Set down the part of the thread below on choosing between CISA and ISO 27001 word for word, beginning at "I have more" and stopping after "the most marketable?".

(SELECTED EXCERPT)

I have more than 20 years IT experience, with 10+ years managerial experience. I am still working as an IT Manager, but strongly feel the need to prepare for the next level of my career, to change to infosec by getting a job with a Cyber security company before a final career switch into infosec consulting.
I have passed CISM, CRISC and preparing for CISSP. My goal is to do CISSP and either ISO 27001 Lead Auditor or CISA. For now, I am in Europe, so thinking the switch to an Infosec company or environment to be in Europe or Middle East (Dubai). I understand different geographic areas have bias for either CISA or ISO 27001.
What is your take on these two courses (CISA, ISO27001), one that will fit well with my career prospects and the most marketable?
The decision about which certification to choose will depend on the type and depth of the activities you desire to perform (both are world-wide recognized certifications for auditing). If you want to focus on auditing information security management, you should consider ISO 27 001 Lead Auditor. If you want to go beyond auditing the scope of information security, and also consider the audit of strategic relationships between information security and the information systems and business objectives you should consider CISA. Please note that these courses do not exclude each other, they only offer different perspectives about how audit the way information interacts with business.
Considering your background, and the certifications you already have taken exam, ISO 27001 Lead Auditor would add more value to your profile (CISA will add auditing skills to CISM knowledge, but the knowledge added by ISO 27001 Lead Auditor can be used as well, and ISO 27001 brand could be more attractive in Europe and the Middle East).

(End SELECTED EXCERPT)
(DATA SECTION)

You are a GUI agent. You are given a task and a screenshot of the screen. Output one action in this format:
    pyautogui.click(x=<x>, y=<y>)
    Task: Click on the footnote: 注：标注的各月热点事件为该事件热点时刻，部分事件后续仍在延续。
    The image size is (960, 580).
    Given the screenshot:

(End DATA SECTION)

TASK RESULT:
I have more than 20 years IT experience, with 10+ years managerial experience. I am still working as an IT Manager, but strongly feel the need to prepare for the next level of my career, to change to infosec by getting a job with a Cyber security company before a final career switch into infosec consulting.
I have passed CISM, CRISC and preparing for CISSP. My goal is to do CISSP and either ISO 27001 Lead Auditor or CISA. For now, I am in Europe, so thinking the switch to an Infosec company or environment to be in Europe or Middle East (Dubai). I understand different geographic areas have bias for either CISA or ISO 27001.
What is your take on these two courses (CISA, ISO27001), one that will fit well with my career prospects and the most marketable?